Exercise aim ▸ Check every line of the entries that follow, and copy the ones containing "label".

Dataset entries ▸

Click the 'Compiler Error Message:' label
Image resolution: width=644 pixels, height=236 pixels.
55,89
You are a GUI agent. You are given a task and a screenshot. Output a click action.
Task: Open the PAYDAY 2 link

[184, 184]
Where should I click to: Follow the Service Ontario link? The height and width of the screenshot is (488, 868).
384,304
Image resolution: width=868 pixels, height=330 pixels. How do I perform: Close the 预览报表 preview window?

==

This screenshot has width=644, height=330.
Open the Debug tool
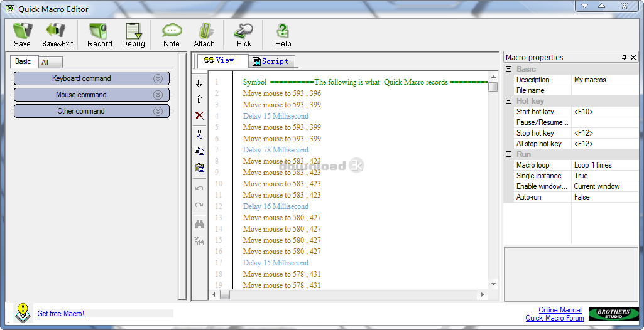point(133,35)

* * *

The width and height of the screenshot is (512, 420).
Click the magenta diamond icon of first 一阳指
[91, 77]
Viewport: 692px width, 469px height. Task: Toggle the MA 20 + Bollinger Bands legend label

Answer to the exercise ▸
Click the 'Compiler Error Message:' label
Viewport: 692px width, 469px height. Task: Toggle the MA 20 + Bollinger Bands legend label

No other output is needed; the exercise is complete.